The 500 mm GHP provides a unique measurement capability at NIST to test insulation specimens over wider ranges of temperature and air pressure compared to the 1016 mm GHP. Although measurement principles of the two GHP apparatuses are the same, a different mechanical design to guard the specimens are applied for the 500 mm GHP. In FY25, for the cold plate operation, a new coolant was selected to control the temperatures of the cold plate assemblies. In FY26, control systems of the 500 mm GHP, and thermal conductivity data obtained from the 500 mm GHP with the new coolants will be investigated. Furthermore, the two NIST GHP apparatuses will be compared against each other using the SRM 1450e at mean specimen temperatures below 60 °C to assess the level agreement between the two systems. The purpose in doing these tests is to better assess the uncertainty of the next version of the SRM 1450 series by capturing data from two different apparatuses.
Following successful intercomparisons of the 500 mm GHP with the Laboratoire National de Metrologie et d’Essais and the National Physical Laboratory of the UK, NIST is preparing data from these intercomparisons and other experiments to populate the datasets intended for release as part of Standard Reference Database 813. The database provides heat transmission properties – thermal conductivity, resistivity, conductance, and resistance – for building and insulating materials. These data are useful for building designers, material manufacturers, and researchers in the thermal design of building components and equipment.
Innovative insulation materials and PCMs have gained significant research interest to increase building envelope performance. Several commercial PCM products have been applied in thermal management of various buildings. Depending on encapsulation methods of PCMs, these products form a pouch or tile pattern on a single flexible or rigid board. In FY26, NIST will use transient measurement and steady-state methods (e.g., HFM) to measure thermal properties of raw PCMs and encapsulated PCMs. Outcomes would result in a draft test method or draft reference material for evaluating these products in future years. Additionally, the performance of these materials is sensitive to installation locations in wall and roof assemblies.
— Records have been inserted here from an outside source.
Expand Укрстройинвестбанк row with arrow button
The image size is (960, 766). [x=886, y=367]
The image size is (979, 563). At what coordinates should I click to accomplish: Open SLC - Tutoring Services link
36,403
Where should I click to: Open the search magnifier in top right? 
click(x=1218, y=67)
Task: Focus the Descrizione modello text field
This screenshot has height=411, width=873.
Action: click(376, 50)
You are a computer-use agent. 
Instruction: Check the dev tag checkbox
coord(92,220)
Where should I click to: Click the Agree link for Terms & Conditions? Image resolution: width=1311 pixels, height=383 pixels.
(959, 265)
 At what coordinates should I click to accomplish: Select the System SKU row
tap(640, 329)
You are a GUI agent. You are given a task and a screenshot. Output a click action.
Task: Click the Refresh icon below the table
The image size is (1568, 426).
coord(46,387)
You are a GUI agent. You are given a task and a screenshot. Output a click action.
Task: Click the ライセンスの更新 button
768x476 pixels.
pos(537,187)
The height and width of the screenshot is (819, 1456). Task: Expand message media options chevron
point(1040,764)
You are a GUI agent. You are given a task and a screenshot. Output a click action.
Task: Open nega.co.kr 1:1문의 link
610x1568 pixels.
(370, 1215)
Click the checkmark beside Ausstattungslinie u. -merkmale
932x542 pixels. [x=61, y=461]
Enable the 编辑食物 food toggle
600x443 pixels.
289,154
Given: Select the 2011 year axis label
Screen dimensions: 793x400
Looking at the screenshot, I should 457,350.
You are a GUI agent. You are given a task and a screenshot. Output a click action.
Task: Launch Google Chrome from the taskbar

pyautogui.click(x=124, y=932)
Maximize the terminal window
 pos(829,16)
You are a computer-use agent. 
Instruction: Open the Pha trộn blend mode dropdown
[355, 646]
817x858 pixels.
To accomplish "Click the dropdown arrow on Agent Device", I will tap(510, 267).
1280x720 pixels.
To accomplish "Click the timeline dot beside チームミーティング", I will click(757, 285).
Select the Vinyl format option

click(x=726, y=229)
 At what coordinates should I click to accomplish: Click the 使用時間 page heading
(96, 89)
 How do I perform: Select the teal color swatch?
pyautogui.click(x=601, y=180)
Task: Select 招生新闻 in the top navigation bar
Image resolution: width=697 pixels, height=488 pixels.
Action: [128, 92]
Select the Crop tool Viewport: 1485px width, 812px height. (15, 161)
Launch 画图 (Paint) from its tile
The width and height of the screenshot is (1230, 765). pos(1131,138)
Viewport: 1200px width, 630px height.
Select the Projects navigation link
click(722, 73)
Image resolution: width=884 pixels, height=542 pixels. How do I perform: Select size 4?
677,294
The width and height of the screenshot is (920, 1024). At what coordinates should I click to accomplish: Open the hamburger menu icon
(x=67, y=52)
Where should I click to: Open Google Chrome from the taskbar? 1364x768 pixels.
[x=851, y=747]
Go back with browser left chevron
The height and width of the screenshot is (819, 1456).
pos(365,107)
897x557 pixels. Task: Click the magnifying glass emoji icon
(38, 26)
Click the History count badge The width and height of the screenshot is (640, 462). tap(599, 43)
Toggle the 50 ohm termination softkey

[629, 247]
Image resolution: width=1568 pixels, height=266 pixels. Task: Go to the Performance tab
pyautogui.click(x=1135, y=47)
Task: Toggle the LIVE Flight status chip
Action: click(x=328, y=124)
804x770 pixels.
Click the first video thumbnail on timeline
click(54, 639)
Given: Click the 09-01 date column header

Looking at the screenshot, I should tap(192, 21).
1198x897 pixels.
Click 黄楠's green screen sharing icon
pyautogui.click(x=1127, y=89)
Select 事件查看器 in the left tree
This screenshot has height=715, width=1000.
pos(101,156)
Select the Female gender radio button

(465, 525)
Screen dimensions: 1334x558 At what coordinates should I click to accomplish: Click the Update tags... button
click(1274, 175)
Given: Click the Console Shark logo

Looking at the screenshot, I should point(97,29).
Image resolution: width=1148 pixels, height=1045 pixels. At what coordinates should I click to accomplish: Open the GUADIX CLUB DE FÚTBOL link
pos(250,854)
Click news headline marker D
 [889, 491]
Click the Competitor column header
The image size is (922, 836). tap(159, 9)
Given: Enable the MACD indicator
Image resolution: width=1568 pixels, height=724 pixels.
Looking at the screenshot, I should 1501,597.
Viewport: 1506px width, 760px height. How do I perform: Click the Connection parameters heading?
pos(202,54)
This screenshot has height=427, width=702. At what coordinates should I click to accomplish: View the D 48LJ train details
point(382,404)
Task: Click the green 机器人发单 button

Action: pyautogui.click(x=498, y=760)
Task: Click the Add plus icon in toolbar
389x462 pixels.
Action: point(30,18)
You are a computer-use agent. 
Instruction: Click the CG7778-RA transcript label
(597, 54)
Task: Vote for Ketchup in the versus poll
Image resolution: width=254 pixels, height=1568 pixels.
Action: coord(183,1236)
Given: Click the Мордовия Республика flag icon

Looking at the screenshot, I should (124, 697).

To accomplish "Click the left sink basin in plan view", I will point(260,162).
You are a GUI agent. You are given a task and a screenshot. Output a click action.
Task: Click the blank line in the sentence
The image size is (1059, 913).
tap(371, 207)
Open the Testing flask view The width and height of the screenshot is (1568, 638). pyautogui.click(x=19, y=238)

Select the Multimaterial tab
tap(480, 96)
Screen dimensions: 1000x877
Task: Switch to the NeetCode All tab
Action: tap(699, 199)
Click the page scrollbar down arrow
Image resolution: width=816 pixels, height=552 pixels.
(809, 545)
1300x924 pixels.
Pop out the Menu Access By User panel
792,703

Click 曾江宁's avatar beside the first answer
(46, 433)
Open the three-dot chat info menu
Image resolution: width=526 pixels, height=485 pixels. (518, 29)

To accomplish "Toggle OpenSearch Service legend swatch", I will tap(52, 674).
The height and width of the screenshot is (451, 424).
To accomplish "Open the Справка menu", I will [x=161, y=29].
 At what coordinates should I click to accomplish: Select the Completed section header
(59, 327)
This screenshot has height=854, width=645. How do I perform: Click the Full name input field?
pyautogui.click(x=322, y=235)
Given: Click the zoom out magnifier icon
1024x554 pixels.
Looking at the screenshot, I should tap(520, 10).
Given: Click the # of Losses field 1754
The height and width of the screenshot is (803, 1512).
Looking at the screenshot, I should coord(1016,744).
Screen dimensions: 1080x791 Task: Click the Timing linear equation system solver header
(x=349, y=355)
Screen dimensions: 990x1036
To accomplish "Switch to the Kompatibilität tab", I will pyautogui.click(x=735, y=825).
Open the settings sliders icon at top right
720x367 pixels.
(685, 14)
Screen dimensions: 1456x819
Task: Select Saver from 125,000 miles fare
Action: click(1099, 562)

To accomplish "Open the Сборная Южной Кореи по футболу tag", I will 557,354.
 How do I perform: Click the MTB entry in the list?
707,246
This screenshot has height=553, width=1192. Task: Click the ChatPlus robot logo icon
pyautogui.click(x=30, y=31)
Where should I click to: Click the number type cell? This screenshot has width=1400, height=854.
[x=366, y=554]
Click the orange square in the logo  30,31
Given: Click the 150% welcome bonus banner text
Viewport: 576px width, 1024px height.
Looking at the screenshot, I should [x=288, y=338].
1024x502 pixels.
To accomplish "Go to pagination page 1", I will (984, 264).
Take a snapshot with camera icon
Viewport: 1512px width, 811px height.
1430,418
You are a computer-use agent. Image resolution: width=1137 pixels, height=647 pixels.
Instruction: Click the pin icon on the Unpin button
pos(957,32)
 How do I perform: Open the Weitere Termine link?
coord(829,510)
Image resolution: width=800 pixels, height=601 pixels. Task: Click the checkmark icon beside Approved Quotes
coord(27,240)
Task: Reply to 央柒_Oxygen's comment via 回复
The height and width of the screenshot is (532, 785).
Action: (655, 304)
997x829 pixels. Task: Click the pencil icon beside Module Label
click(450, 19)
A small-scale experiment for studying an effect of PCMs on the internal air temperature of the model roof has been started in FY25, and continuous monitoring of temperature variations in FY26 will help understand how laboratory measurements for thermal properties of phase change materials can be used to assess in-field energy efficiency performance over the course of a year.
REFERENCES:
[1] 2010 Buildings Energy Data Book, Table 2.1.6 and 3.1.5, respectively.